カービングスキー
出典: フリー百科事典『ウィキペディア(Wikipedia)』
カービングスキーは、1990年代に開発された側面を構成する円弧(サイドカーブ)の回転半径が従来のスキー板に比べて小さい(カーブがきつい)アルペンスキー用のスキー板。スノーボードがスキー板に比べて強いサイドカーブを持っていたことをヒントに開発された。

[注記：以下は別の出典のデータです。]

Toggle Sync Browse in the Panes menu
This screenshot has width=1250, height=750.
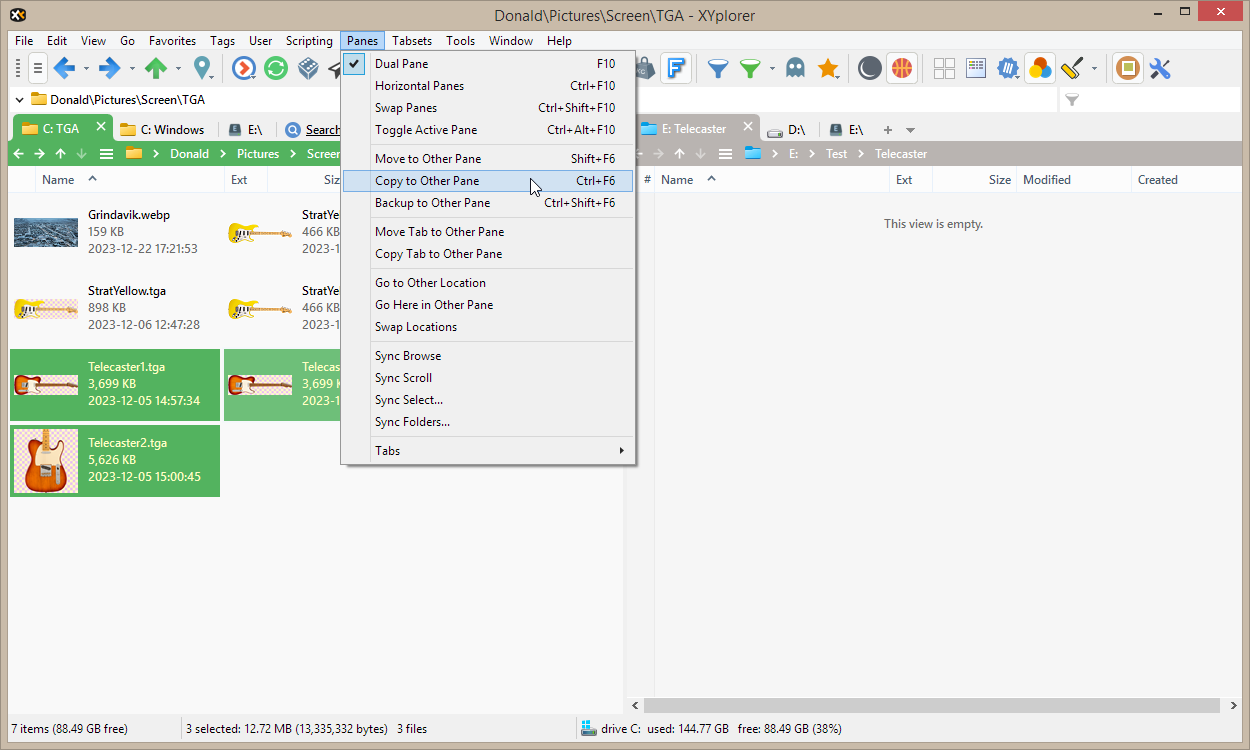407,356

スキー板のトップ(先頭部)とテール(後部)の幅が太く、センター(中央部)は細めに作られているため、スキー板を雪面に対して傾ける(角付けする)ことにより外力によって板がたわみ、エッジが静止時のサイドカーブよりさらに小さい円弧を描いて雪面に食い込むことで実用的なターンが実現される。おおむね、サイドカーブが R20(半径20m)未満のものがカービングスキーと分類される。カービングスキーに求められる性能を実現するためには、スキー板には上下方向にたわむ柔軟性のみではなく、前後方向を軸とする捻れに対する強さも要求されるため、スキー板の設計・製造技術がCADやCAEの導入により発展した1990年代になって初めて実現可能となった。カービングスキー登場前のアルペンスキー板のサイドカーブはR30以上となだらかな円弧を描いていたため、実用的なターンを行う場合には多くの場合はスキー板をずらして方向を変える必要があった。ずらしによる摩擦は制動が伴うため、カービングによるターンが一般的となった現代のアルペン競技、特に一般競技者のスピードアップには著しいものがある。スキー板は通常、高速で扱いたい時ほど長くして安定性を求めるが、ターン時のスピードアップに伴い以前と比べて10cm〜20cm近く板が短くなった。
元祖と言われているのは1992年にオーストリアのスキーメーカー、クナイスル社が発売した「ERGO(エルゴ)」 。本来はレーサーのトレーニング用やお遊び用のセカンドスキー的な扱いであったが、1998年頃からスラロームタイプのカービングスキーが発売されたことでシェアを拡大。現在では製造されているスキー板のほとんどがこのカービングスキーであり、テニスラケットやゴルフクラブのような用具の進化による技術の大幅な変化が起こっている。
[編集] ファットスキー
通常のカービングスキーよりもセンターを幅広にしたものをファットスキーと呼ぶ。センターを幅広にすると浮力が増し、オフピステ(非圧雪)の上を滑りやすくなる。旧来よりヘリスキー用として存在していたが、当時の(カービング普及以前の細い)スキーの主流であった緩いサイドカーブと、深雪での用途に限られた幅広のシェイプゆえに日本に輸入される数はごく少数だった。その後カービングスキーの普及に伴いその技術がフィードバックされ、深雪のみならずあらゆる斜面での汎用性が注目され、現在ではメーカーの主要カテゴリーの一つとして定着する。 山岳スキーなどではこのファットスキーを使う愛好家も多い。逆にセンターが極端に幅狭な場合、斜面でのエッジの効きが悪くなりトラバースするときなどに滑落の危険がある。